[Quoted passage]:
In contrast to Talking-Face, we used the BIO-ID dataset [42], which is comparatively more challenging and has been used as a benchmark in various relevant studies such as [36,40]. The data were acquired from 23 different subjects during multiple sessions and have 1521 images in total containing varying gaze positions, illuminations, background scenes, eye features (e.g., eye colour, gender, ethnicity, iris size), camera focus, and hence eye-frame (and face rectangle) size. The interesting aspect of this dataset is the comparatively lower resolution (greyscale 384 × 288 pixels), which makes the validation of the pupil localisation algorithm more challenging but reliable. Besides, the dataset contains natural expressions such as images with half-closed eyes that further help to measure the validity of the proposed algorithm. Our algorithm detects only seven frames as invalid (i.e., not containing exactly two eyes), whereas we found 45 images (manually) with fully closed eyes that were excluded, resulting in 1469 images in the remaining dataset for validation purposes.

[Supplied information]:
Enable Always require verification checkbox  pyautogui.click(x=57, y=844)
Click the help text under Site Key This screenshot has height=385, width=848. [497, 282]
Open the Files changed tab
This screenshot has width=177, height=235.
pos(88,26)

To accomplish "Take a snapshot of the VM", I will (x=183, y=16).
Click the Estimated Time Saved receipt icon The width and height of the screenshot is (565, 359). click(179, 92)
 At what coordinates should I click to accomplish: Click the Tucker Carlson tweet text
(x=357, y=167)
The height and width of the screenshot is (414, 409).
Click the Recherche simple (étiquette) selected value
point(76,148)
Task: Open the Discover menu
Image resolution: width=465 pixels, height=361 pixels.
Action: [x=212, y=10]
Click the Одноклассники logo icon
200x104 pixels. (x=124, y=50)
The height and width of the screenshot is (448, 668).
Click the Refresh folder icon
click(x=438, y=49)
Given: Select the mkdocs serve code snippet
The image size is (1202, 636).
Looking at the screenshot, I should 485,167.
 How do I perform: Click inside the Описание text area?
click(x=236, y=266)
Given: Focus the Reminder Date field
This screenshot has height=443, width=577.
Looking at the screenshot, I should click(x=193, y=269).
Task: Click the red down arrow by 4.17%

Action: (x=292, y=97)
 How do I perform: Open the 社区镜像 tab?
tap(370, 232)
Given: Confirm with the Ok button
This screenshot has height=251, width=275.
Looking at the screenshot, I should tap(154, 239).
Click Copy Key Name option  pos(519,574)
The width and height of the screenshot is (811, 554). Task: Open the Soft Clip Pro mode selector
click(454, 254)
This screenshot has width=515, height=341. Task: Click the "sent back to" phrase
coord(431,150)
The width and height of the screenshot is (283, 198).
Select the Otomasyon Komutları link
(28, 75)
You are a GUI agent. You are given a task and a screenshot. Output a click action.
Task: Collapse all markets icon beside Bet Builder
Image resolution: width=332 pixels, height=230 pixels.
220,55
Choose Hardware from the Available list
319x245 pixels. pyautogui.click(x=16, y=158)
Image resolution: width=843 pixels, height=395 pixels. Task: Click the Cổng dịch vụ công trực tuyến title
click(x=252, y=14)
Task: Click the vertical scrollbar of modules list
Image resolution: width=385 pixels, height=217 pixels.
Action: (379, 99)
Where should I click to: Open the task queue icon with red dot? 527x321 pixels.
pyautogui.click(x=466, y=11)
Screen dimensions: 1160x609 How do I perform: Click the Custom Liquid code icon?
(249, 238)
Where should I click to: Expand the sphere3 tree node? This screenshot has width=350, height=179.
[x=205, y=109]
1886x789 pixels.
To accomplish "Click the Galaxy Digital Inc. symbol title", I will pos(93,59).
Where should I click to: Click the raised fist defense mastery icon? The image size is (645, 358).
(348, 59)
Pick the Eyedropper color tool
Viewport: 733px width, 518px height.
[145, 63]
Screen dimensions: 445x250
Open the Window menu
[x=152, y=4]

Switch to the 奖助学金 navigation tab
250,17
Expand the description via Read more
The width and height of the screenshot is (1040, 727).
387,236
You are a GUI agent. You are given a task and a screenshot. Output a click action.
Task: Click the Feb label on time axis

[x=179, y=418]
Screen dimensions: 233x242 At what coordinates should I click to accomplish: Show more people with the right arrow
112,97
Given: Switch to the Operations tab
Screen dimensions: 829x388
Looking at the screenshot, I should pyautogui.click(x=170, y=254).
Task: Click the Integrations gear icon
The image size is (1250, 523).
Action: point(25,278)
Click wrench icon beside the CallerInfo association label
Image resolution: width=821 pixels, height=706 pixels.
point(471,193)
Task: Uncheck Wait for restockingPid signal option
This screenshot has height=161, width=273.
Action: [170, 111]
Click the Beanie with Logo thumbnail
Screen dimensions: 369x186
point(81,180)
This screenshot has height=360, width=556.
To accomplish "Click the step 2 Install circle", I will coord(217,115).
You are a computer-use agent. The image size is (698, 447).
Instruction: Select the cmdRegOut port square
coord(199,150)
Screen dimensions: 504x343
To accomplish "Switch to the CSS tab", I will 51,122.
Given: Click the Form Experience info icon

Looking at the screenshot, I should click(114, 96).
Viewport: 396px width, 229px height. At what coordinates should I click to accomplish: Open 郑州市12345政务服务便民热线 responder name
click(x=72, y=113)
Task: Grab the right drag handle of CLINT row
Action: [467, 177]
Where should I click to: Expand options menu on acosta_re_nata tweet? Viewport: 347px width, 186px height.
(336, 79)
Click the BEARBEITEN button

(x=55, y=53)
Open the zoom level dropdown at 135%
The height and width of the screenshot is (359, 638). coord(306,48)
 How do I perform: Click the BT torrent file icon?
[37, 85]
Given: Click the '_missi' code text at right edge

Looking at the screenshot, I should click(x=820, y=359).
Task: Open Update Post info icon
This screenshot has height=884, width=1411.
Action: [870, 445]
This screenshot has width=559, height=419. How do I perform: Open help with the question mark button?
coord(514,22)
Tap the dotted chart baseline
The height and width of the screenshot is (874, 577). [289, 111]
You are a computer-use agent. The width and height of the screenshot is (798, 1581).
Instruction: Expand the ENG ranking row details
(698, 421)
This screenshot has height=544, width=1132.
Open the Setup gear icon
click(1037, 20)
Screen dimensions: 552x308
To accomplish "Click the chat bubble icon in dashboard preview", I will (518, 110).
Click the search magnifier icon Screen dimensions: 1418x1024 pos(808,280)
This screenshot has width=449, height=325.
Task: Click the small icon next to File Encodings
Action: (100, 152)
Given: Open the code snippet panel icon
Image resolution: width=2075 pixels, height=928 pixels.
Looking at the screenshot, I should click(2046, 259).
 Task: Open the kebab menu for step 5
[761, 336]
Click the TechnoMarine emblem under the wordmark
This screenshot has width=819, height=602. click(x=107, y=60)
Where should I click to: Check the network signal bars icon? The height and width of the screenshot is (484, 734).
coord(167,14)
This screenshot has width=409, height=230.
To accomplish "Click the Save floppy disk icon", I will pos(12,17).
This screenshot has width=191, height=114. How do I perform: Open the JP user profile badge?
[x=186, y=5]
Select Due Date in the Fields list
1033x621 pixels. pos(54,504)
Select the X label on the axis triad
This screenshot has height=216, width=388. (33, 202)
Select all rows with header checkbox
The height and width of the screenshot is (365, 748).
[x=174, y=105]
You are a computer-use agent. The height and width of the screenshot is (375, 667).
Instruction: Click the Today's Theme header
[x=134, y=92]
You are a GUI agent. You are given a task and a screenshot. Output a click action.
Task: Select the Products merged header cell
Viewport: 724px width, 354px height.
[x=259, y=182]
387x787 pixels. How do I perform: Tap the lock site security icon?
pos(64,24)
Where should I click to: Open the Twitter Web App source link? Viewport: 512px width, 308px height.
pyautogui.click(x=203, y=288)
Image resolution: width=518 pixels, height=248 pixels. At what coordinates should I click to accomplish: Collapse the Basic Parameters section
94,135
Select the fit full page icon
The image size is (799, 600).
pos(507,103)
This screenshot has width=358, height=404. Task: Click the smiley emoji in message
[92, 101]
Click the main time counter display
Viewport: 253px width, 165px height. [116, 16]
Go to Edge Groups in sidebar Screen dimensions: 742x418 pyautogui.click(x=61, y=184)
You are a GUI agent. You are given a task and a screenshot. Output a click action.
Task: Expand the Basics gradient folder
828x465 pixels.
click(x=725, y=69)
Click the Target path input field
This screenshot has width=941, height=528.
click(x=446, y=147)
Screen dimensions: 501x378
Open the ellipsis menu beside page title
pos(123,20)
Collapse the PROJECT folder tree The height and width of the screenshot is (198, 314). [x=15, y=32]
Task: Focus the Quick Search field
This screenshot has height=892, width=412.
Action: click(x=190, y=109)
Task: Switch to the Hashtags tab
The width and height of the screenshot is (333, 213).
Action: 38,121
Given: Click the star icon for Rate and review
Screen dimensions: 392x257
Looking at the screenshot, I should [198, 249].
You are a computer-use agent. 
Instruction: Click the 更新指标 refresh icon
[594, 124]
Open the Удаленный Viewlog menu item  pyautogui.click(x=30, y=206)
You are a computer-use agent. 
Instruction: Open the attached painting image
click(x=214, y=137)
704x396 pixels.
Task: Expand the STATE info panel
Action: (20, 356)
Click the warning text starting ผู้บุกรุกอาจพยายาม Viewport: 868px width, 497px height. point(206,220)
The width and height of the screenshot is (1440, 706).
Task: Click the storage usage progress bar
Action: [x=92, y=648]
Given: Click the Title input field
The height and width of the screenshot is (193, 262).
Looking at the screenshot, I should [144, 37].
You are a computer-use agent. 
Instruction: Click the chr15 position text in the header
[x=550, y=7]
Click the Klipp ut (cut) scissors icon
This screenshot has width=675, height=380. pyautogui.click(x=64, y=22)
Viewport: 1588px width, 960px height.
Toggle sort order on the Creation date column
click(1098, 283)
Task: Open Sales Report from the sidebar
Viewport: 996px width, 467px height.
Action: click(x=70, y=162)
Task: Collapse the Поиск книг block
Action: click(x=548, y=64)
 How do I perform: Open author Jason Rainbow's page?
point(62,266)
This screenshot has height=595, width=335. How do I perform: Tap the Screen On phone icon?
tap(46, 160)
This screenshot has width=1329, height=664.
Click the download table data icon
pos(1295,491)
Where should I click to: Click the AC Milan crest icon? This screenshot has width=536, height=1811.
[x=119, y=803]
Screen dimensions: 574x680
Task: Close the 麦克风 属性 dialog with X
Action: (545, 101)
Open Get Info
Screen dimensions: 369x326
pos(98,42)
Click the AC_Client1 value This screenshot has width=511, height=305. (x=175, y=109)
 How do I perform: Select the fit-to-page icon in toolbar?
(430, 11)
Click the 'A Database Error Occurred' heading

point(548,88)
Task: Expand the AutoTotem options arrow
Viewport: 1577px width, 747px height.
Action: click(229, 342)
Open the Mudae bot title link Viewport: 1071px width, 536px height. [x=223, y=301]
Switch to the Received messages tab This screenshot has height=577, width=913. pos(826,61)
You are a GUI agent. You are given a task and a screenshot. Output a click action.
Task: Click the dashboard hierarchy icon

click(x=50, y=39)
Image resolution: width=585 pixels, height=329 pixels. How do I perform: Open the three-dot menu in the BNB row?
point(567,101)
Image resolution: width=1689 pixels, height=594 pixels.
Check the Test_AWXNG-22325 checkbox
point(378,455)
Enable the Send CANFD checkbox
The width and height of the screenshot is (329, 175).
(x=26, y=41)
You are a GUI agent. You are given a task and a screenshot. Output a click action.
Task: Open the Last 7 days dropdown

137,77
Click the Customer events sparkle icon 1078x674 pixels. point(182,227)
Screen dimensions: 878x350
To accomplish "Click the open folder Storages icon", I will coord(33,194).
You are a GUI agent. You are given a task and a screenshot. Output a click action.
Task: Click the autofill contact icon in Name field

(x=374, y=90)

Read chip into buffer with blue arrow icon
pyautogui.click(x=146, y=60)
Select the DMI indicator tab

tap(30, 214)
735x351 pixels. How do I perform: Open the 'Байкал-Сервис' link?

[Exercise directions]: Continue the passage above on the BIO-ID dataset and pupil localization, starting right after its last sentence.

[Answer]:
Furthermore, we evaluated our method on a comparatively larger dataset known as GI4E [43] containing more diversity involving various morphology types (e.g., eye size, eye/iris features, gender, ethnicity, varying backgrounds and illuminations). It should be noted that despite higher resolution images (800 × 600 pixels), the size of the eye-frame rectangles is comparatively small. This is because of the larger distance of the capturing device from the subject, resulting in a lower ratio of the eye frame to the entire image. In other words, the whole frame covers more background pixels as compared to the actual face within the image, which makes the eye frame and hence iris/pupil localisation more challenging. The dataset is much more diverse, containing 103 subjects (each with 12 images) with 1236 total images involving 12 different gaze position. In addition, there are no open eyes or invalid frames in this dataset.

3.2. Validation Metrics

One of the important factors in validation of the pupil detection and proposed work is the metric we chose for the performance measure. This is because of the nature of the pupil localisation problem. For instance, the absolute error in the estimated pupil/eye centre and actual eye centre might vary with respect to image size/resolution. Hence, a standard distance measure such as Euclidean distance (ED) and/or R² coefficient will not give a true representation of the accuracy measure. The authors in [42] introduced a relative error measure ($d_{eye}$) to deal with this issue, which has been utilised in various related works [36,37,42,44]. It uses the maximum of the estimated pupil coordinates distances from left and right eyes ($d_l$) and $(d_r$) respectively, between the actual eye centres ($C_l$, $C_r$) and the estimated ones (${\tilde{C}}_{l }$,${\tilde{C}}_r$) using Equation (6).

$$d_{eye}=wec=\frac{max\left(\parallel {\tilde{C}}_l-C_l\parallel , \parallel {\tilde{C}}_r-C_r\parallel \right) }{\parallel C_l-C_r\parallel }$$

(6)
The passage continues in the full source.